What you have to do – Please convert all of the records below into a Markdown table with the columns Row and Line. Give each line its own numbered row and leave out the blank lines.

======== Dataset records ========

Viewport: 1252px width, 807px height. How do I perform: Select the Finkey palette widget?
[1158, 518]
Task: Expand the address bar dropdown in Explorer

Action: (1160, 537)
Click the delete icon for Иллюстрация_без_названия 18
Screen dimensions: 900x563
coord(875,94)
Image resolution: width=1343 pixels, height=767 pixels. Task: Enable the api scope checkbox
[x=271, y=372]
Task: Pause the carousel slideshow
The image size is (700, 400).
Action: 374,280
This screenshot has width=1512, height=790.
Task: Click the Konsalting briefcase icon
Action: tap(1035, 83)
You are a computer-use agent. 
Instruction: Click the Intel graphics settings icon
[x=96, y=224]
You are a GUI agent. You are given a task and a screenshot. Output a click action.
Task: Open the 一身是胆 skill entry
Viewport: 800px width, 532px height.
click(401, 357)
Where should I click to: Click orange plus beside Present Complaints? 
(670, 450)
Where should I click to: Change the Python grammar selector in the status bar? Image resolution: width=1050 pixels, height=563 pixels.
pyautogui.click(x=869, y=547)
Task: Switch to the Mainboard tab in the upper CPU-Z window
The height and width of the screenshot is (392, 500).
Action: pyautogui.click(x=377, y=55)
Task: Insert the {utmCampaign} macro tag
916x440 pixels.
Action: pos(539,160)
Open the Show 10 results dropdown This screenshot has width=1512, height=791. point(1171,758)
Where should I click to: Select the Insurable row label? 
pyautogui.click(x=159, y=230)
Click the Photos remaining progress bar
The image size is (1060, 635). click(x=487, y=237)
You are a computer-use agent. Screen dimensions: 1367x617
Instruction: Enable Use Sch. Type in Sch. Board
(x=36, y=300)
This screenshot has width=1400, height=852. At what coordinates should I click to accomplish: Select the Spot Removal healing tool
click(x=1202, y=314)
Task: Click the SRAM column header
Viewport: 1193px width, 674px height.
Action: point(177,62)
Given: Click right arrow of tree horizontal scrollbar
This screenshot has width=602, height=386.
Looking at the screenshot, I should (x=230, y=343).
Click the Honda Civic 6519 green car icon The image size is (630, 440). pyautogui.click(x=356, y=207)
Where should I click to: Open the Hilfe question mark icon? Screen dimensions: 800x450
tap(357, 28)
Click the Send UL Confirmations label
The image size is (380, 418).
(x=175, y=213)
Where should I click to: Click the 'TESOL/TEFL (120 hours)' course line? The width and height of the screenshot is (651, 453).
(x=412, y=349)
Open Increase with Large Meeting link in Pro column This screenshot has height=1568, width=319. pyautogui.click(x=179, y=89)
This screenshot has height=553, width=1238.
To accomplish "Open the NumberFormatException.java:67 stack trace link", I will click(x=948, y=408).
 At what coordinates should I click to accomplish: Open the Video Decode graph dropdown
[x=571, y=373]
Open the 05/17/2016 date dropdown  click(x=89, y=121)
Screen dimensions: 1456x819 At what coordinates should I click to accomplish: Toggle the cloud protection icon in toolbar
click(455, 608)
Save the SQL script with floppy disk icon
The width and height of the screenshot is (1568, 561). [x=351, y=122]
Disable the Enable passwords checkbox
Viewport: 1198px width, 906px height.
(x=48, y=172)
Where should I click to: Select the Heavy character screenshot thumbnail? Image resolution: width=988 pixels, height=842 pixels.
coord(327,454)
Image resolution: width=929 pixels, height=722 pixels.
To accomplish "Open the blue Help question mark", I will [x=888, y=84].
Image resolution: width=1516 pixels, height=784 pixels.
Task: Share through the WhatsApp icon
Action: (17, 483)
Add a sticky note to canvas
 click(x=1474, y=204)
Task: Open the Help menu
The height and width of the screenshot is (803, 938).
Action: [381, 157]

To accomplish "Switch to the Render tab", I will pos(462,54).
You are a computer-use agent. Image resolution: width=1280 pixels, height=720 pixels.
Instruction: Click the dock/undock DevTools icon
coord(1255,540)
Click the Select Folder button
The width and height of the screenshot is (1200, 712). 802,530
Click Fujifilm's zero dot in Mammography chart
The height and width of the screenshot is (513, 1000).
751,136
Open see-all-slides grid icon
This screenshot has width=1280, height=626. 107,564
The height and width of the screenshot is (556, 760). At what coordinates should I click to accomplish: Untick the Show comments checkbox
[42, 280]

========

Exercise solution –
| Row | Line |
|---|---|
| 1 | Viewport: 1252px width, 807px height. How do I perform: Select the Finkey palette widget? |
| 2 | [1158, 518] |
| 3 | Task: Expand the address bar dropdown in Explorer |
| 4 | Action: (1160, 537) |
| 5 | Click the delete icon for Иллюстрация_без_названия 18 |
| 6 | Screen dimensions: 900x563 |
| 7 | coord(875,94) |
| 8 | Image resolution: width=1343 pixels, height=767 pixels. Task: Enable the api scope checkbox |
| 9 | [x=271, y=372] |
| 10 | Task: Pause the carousel slideshow |
| 11 | The image size is (700, 400). |
| 12 | Action: 374,280 |
| 13 | This screenshot has width=1512, height=790. |
| 14 | Task: Click the Konsalting briefcase icon |
| 15 | Action: tap(1035, 83) |
| 16 | You are a computer-use agent.  |
| 17 | Instruction: Click the Intel graphics settings icon |
| 18 | [x=96, y=224] |
| 19 | You are a GUI agent. You are given a task and a screenshot. Output a click action. |
| 20 | Task: Open the 一身是胆 skill entry |
| 21 | Viewport: 800px width, 532px height. |
| 22 | click(401, 357) |
| 23 | Where should I click to: Click orange plus beside Present Complaints?  |
| 24 | (670, 450) |
| 25 | Where should I click to: Change the Python grammar selector in the status bar? Image resolution: width=1050 pixels, height=563 pixels. |
| 26 | pyautogui.click(x=869, y=547) |
| 27 | Task: Switch to the Mainboard tab in the upper CPU-Z window |
| 28 | The height and width of the screenshot is (392, 500). |
| 29 | Action: pyautogui.click(x=377, y=55) |
| 30 | Task: Insert the {utmCampaign} macro tag |
| 31 | 916x440 pixels. |
| 32 | Action: pos(539,160) |
| 33 | Open the Show 10 results dropdown This screenshot has width=1512, height=791. point(1171,758) |
| 34 | Where should I click to: Select the Insurable row label?  |
| 35 | pyautogui.click(x=159, y=230) |
| 36 | Click the Photos remaining progress bar |
| 37 | The image size is (1060, 635). click(x=487, y=237) |
| 38 | You are a computer-use agent. Screen dimensions: 1367x617 |
| 39 | Instruction: Enable Use Sch. Type in Sch. Board |
| 40 | (x=36, y=300) |
| 41 | This screenshot has width=1400, height=852. At what coordinates should I click to accomplish: Select the Spot Removal healing tool |
| 42 | click(x=1202, y=314) |
| 43 | Task: Click the SRAM column header |
| 44 | Viewport: 1193px width, 674px height. |
| 45 | Action: point(177,62) |
| 46 | Given: Click right arrow of tree horizontal scrollbar |
| 47 | This screenshot has width=602, height=386. |
| 48 | Looking at the screenshot, I should (x=230, y=343). |
| 49 | Click the Honda Civic 6519 green car icon The image size is (630, 440). pyautogui.click(x=356, y=207) |
| 50 | Where should I click to: Open the Hilfe question mark icon? Screen dimensions: 800x450 |
| 51 | tap(357, 28) |
| 52 | Click the Send UL Confirmations label |
| 53 | The image size is (380, 418). |
| 54 | (x=175, y=213) |
| 55 | Where should I click to: Click the 'TESOL/TEFL (120 hours)' course line? The width and height of the screenshot is (651, 453). |
| 56 | (x=412, y=349) |
| 57 | Open Increase with Large Meeting link in Pro column This screenshot has height=1568, width=319. pyautogui.click(x=179, y=89) |
| 58 | This screenshot has height=553, width=1238. |
| 59 | To accomplish "Open the NumberFormatException.java:67 stack trace link", I will click(x=948, y=408). |
| 60 |  At what coordinates should I click to accomplish: Open the Video Decode graph dropdown |
| 61 | [x=571, y=373] |
| 62 | Open the 05/17/2016 date dropdown  click(x=89, y=121) |
| 63 | Screen dimensions: 1456x819 At what coordinates should I click to accomplish: Toggle the cloud protection icon in toolbar |
| 64 | click(455, 608) |
| 65 | Save the SQL script with floppy disk icon |
| 66 | The width and height of the screenshot is (1568, 561). [x=351, y=122] |
| 67 | Disable the Enable passwords checkbox |
| 68 | Viewport: 1198px width, 906px height. |
| 69 | (x=48, y=172) |
| 70 | Where should I click to: Select the Heavy character screenshot thumbnail? Image resolution: width=988 pixels, height=842 pixels. |
| 71 | coord(327,454) |
| 72 | Image resolution: width=929 pixels, height=722 pixels. |
| 73 | To accomplish "Open the blue Help question mark", I will [x=888, y=84]. |
| 74 | Image resolution: width=1516 pixels, height=784 pixels. |
| 75 | Task: Share through the WhatsApp icon |
| 76 | Action: (17, 483) |
| 77 | Add a sticky note to canvas |
| 78 |  click(x=1474, y=204) |
| 79 | Task: Open the Help menu |
| 80 | The height and width of the screenshot is (803, 938). |
| 81 | Action: [381, 157] |
| 82 | To accomplish "Switch to the Render tab", I will pos(462,54). |
| 83 | You are a computer-use agent. Image resolution: width=1280 pixels, height=720 pixels. |
| 84 | Instruction: Click the dock/undock DevTools icon |
| 85 | coord(1255,540) |
| 86 | Click the Select Folder button |
| 87 | The width and height of the screenshot is (1200, 712). 802,530 |
| 88 | Click Fujifilm's zero dot in Mammography chart |
| 89 | The height and width of the screenshot is (513, 1000). |
| 90 | 751,136 |
| 91 | Open see-all-slides grid icon |
| 92 | This screenshot has width=1280, height=626. 107,564 |
| 93 | The height and width of the screenshot is (556, 760). At what coordinates should I click to accomplish: Untick the Show comments checkbox |
| 94 | [42, 280] |